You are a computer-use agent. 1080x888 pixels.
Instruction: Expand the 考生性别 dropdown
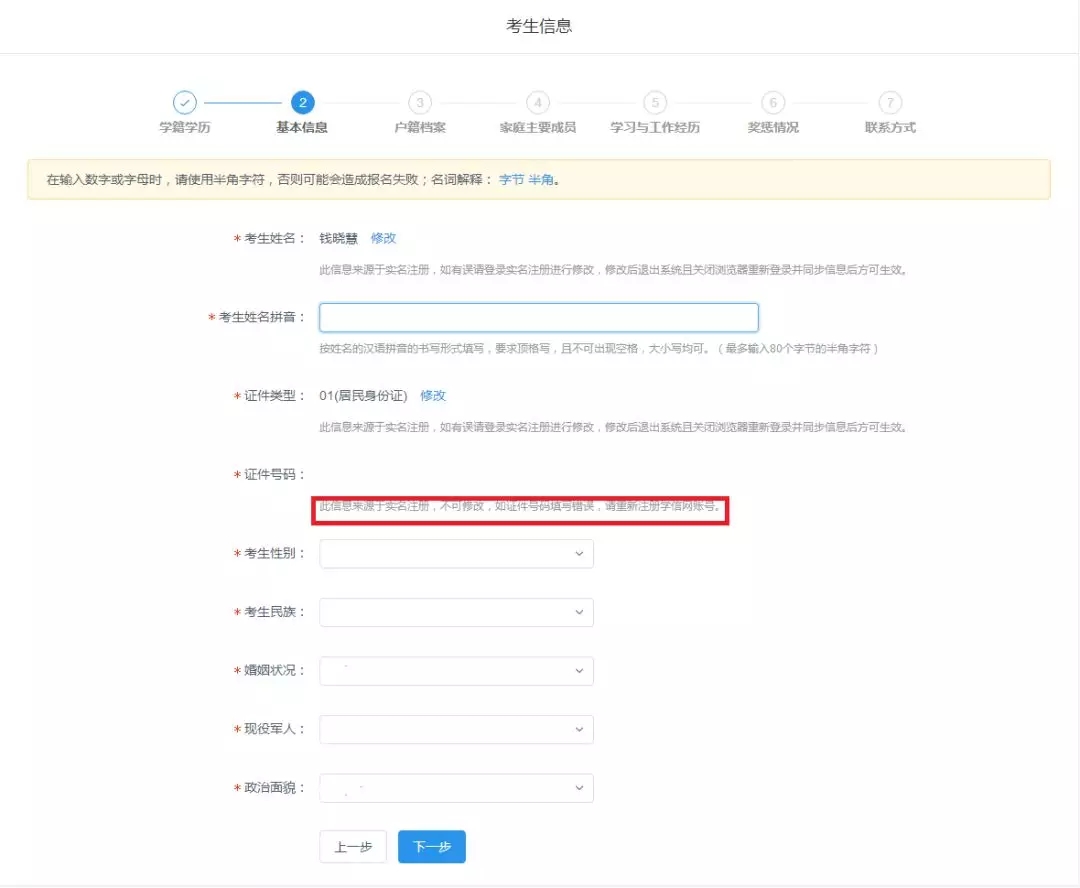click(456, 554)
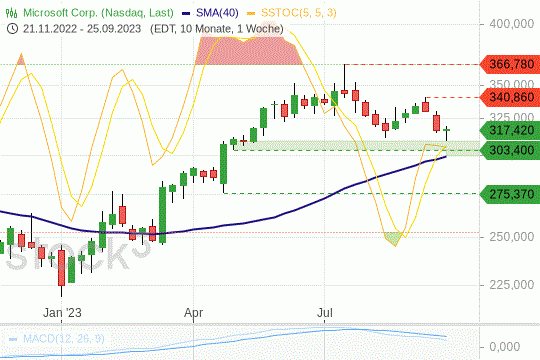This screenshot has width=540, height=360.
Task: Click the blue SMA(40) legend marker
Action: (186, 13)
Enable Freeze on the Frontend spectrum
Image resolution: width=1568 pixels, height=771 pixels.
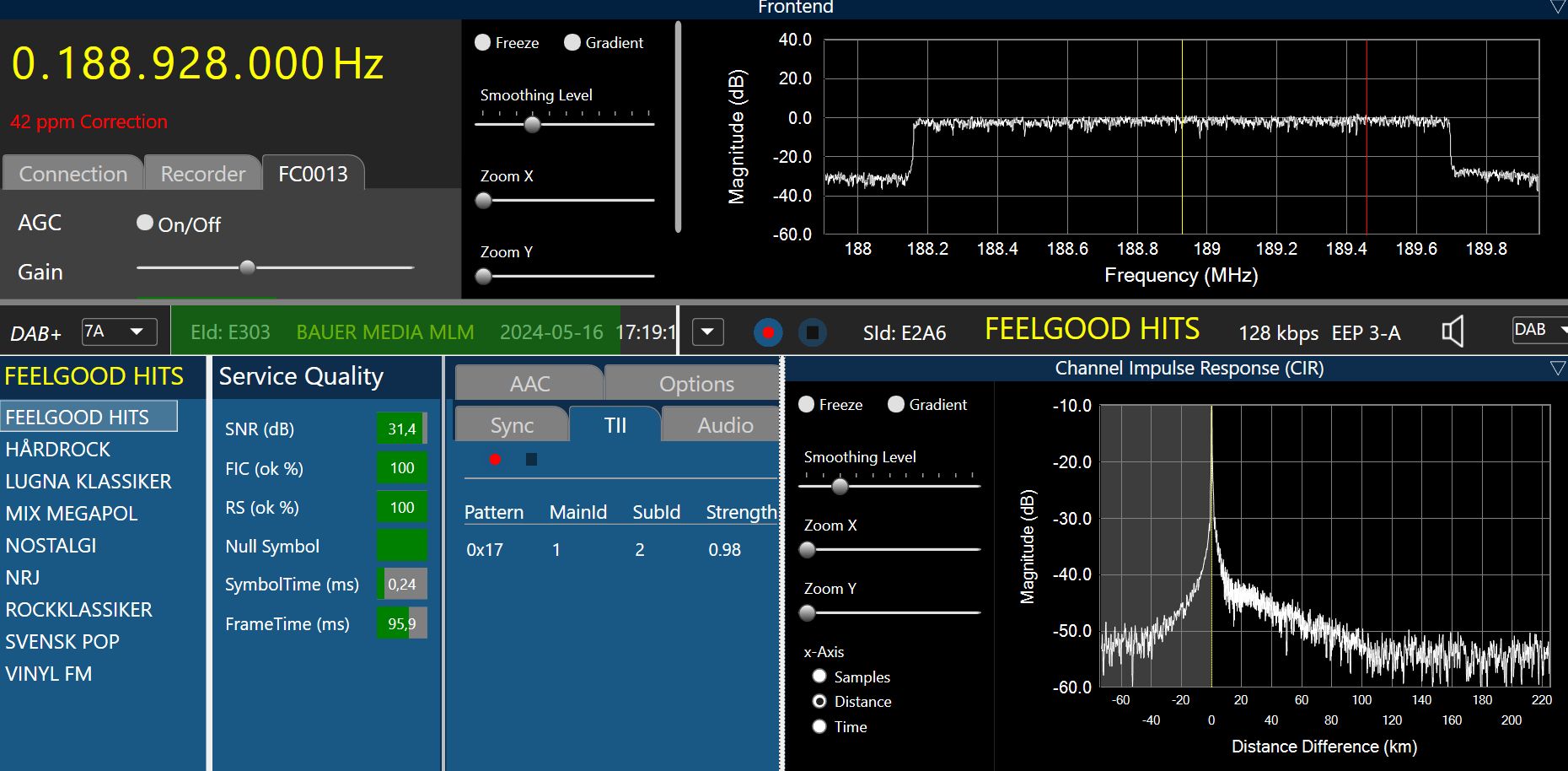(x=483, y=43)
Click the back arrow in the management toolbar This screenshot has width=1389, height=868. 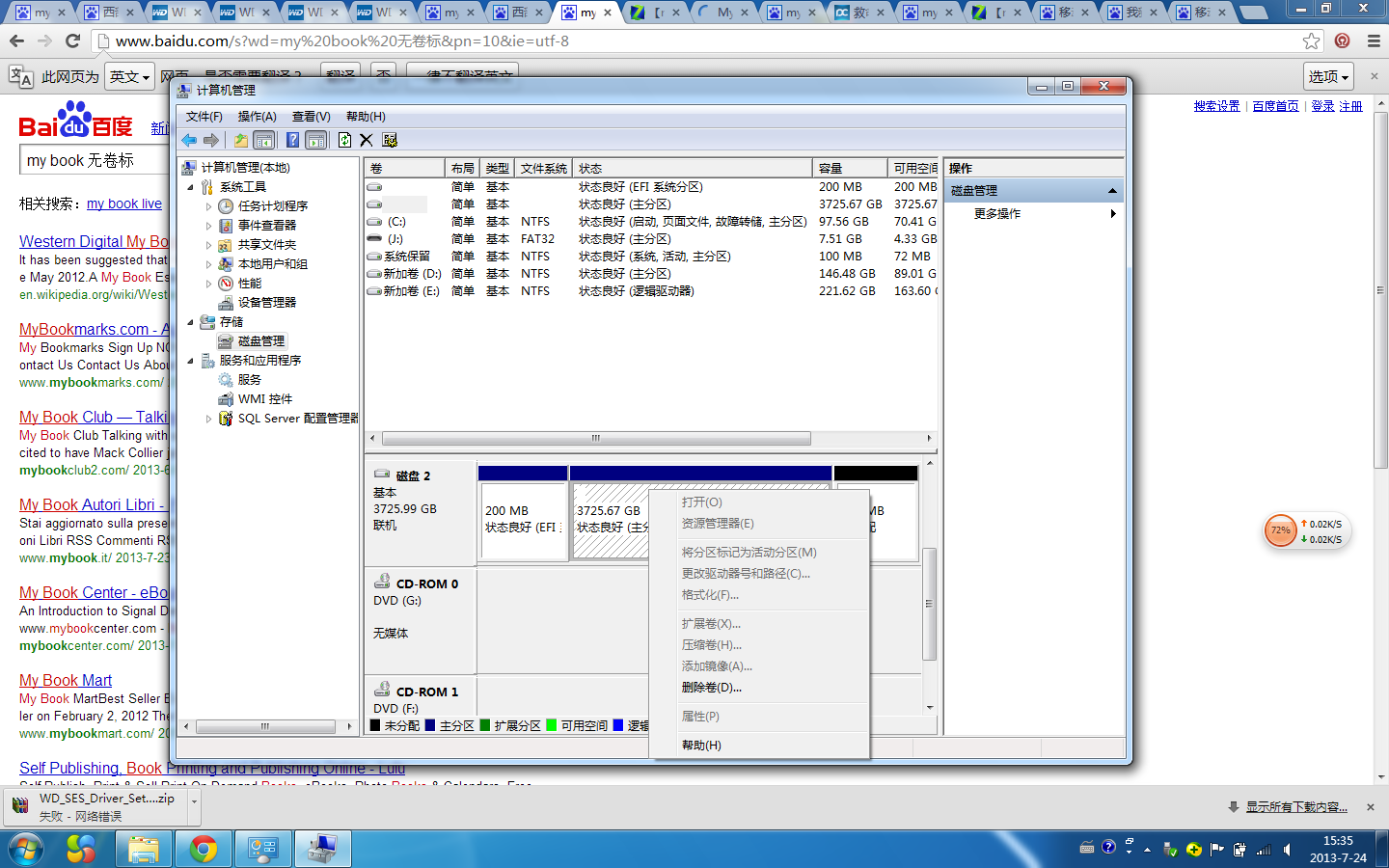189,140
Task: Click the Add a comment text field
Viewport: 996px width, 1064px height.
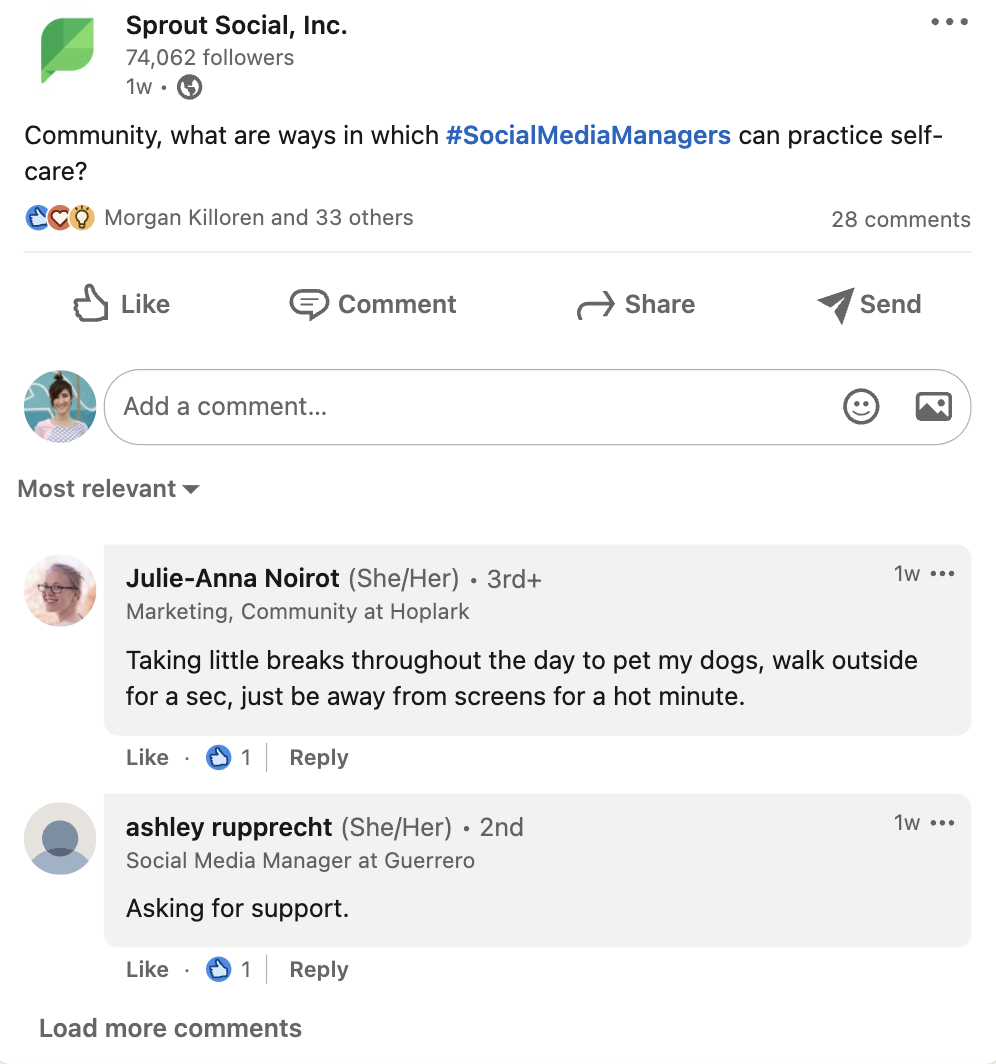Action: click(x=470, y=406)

#### Required action
Give again, word for word, the line that contains "Task: Click the Add a comment text field" and every line after it through the end of the entries; omit the pictures.

#### The answer
Task: Click the Add a comment text field
Viewport: 996px width, 1064px height.
Action: click(x=470, y=406)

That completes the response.